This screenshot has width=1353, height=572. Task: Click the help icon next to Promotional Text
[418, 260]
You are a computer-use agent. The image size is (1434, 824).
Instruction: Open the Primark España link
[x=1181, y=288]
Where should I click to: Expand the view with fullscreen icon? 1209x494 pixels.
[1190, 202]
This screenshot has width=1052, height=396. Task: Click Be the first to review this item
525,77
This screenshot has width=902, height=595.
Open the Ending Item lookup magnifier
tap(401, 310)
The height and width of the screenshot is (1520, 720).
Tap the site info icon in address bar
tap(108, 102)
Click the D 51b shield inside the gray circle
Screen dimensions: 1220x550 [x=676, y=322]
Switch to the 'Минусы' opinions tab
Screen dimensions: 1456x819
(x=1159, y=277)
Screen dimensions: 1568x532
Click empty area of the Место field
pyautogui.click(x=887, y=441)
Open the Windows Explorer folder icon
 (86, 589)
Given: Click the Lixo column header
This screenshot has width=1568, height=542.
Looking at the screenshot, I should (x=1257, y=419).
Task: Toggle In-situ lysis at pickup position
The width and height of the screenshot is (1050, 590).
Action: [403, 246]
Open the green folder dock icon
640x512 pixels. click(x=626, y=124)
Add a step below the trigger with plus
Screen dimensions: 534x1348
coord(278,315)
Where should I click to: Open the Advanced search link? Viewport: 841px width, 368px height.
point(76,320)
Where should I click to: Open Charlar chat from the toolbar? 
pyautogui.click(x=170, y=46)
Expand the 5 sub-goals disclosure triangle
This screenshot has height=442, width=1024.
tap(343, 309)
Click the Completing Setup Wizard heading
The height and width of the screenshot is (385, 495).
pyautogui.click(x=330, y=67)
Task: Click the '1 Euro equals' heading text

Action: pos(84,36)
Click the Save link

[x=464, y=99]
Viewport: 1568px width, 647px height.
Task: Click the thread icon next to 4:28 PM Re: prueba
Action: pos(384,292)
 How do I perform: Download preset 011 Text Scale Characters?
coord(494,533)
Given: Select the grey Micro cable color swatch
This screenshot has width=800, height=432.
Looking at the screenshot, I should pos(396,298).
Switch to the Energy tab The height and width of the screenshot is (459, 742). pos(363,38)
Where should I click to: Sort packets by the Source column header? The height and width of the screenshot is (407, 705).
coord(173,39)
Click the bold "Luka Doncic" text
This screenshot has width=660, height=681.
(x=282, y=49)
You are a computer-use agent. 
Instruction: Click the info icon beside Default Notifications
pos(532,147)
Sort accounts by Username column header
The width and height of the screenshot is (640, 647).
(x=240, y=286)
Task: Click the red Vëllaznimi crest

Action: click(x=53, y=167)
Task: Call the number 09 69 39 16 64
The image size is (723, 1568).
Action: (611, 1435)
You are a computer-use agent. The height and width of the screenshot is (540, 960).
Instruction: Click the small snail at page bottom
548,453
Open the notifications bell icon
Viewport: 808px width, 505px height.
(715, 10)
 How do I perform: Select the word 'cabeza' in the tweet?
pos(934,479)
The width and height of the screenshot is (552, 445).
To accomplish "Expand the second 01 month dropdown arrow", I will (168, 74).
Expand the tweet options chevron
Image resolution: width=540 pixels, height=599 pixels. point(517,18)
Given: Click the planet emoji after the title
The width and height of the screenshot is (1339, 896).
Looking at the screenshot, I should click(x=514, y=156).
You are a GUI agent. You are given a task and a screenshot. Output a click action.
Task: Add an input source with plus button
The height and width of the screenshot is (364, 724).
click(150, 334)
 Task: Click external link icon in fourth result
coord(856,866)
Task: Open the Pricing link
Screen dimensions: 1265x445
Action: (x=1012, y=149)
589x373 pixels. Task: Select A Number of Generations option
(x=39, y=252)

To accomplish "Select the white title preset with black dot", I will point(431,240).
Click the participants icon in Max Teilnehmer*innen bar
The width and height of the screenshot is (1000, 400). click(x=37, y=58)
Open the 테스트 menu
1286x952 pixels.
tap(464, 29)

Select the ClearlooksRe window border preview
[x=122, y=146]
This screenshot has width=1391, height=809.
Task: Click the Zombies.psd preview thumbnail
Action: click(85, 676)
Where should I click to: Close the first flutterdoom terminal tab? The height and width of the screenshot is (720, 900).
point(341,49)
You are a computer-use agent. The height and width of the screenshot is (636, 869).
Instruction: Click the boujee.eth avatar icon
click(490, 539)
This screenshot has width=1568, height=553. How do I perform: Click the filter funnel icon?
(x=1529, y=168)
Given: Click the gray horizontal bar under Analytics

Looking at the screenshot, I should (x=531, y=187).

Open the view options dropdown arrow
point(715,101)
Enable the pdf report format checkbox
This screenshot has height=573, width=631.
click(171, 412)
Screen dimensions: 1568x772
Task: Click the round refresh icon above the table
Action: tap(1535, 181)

______

— TASK PROMPT —
The expected answer is every line in the data above that carries the string "will".

— REPLY TO THE EXERCISE —
To accomplish "Expand the second 01 month dropdown arrow", I will (168, 74).
To accomplish "Select the white title preset with black dot", I will point(431,240).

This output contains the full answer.